** Exercise **
Starting at the line with "Click the gear", retype every line through the end of the listing exactly as written, and nothing before it.

** Records for processing **
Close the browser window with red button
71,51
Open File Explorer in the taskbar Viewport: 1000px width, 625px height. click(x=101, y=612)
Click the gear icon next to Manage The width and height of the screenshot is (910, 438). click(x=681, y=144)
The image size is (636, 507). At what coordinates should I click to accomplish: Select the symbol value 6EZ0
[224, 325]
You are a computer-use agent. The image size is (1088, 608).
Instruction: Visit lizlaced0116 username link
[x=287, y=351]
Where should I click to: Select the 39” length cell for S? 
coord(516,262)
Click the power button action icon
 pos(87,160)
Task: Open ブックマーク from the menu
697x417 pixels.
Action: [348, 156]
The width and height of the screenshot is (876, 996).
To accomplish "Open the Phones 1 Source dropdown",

** Expected answer **
Click the gear icon next to Manage The width and height of the screenshot is (910, 438). click(x=681, y=144)
The image size is (636, 507). At what coordinates should I click to accomplish: Select the symbol value 6EZ0
[224, 325]
You are a computer-use agent. The image size is (1088, 608).
Instruction: Visit lizlaced0116 username link
[x=287, y=351]
Where should I click to: Select the 39” length cell for S? 
coord(516,262)
Click the power button action icon
 pos(87,160)
Task: Open ブックマーク from the menu
697x417 pixels.
Action: [348, 156]
The width and height of the screenshot is (876, 996).
To accomplish "Open the Phones 1 Source dropdown",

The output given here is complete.